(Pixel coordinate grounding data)
:::::
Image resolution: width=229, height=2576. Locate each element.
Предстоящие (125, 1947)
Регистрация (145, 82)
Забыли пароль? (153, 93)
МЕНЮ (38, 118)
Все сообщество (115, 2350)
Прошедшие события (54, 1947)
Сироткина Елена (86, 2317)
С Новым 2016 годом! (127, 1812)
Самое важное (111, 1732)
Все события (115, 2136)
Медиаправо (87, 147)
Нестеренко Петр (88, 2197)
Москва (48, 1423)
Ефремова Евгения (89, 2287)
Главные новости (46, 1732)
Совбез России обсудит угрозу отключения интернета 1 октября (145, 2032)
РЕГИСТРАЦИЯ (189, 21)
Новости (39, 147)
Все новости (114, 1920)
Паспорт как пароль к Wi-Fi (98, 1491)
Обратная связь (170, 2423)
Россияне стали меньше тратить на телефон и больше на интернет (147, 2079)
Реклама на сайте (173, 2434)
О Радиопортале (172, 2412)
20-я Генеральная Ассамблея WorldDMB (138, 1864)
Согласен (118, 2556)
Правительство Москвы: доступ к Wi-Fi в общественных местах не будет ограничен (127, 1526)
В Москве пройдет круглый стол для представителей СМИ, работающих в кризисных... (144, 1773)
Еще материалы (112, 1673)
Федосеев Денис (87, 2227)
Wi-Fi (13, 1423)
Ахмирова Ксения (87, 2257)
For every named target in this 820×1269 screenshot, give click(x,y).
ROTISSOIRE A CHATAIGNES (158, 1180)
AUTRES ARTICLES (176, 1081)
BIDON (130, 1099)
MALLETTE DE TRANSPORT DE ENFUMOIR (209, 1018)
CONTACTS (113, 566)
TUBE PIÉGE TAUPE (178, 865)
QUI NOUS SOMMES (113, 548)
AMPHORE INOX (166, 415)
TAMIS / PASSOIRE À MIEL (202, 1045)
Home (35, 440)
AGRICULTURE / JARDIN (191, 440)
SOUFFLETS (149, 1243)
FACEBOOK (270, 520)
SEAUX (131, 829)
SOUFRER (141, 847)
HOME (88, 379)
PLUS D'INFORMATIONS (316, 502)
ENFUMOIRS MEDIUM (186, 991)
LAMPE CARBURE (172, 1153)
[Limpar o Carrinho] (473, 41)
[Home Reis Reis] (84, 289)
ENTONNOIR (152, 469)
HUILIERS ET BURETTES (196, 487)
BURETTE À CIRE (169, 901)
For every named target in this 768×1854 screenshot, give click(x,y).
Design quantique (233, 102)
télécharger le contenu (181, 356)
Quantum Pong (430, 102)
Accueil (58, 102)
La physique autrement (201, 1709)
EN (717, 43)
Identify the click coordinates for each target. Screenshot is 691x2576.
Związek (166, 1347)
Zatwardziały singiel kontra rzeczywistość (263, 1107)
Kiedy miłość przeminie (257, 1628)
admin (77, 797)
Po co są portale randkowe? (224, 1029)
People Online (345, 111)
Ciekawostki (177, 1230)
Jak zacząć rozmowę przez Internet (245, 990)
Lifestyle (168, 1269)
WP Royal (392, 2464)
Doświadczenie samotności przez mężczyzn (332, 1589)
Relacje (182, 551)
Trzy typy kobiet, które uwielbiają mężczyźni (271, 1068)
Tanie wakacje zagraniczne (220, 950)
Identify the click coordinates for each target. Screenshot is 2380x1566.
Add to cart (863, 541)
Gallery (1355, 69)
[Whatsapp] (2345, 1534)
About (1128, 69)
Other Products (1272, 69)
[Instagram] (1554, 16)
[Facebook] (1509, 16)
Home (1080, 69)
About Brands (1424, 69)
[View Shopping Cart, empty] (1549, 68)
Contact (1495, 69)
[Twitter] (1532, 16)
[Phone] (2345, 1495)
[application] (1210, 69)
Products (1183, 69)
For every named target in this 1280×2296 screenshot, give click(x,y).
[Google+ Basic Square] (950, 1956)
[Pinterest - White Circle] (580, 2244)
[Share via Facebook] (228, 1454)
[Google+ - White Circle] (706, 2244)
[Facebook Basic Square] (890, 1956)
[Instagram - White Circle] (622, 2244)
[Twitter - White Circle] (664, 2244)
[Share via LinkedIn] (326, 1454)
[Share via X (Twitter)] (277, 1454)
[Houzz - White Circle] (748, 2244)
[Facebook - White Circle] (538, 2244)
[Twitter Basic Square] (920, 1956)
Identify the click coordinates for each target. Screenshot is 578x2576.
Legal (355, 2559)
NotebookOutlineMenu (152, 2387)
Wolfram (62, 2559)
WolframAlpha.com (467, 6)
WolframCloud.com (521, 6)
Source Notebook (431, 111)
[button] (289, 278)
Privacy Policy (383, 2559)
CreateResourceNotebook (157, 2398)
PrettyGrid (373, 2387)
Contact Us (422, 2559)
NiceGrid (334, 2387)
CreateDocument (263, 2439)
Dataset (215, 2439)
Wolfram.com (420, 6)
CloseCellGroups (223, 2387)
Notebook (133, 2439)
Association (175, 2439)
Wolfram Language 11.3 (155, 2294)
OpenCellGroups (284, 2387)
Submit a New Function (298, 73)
:::::
Return the entries above unchanged, starting at the first line and stopping after the line with "Нестеренко Петр (88, 2197)".

• Result:
Image resolution: width=229, height=2576. Locate each element.
Предстоящие (125, 1947)
Регистрация (145, 82)
Забыли пароль? (153, 93)
МЕНЮ (38, 118)
Все сообщество (115, 2350)
Прошедшие события (54, 1947)
Сироткина Елена (86, 2317)
С Новым 2016 годом! (127, 1812)
Самое важное (111, 1732)
Все события (115, 2136)
Медиаправо (87, 147)
Нестеренко Петр (88, 2197)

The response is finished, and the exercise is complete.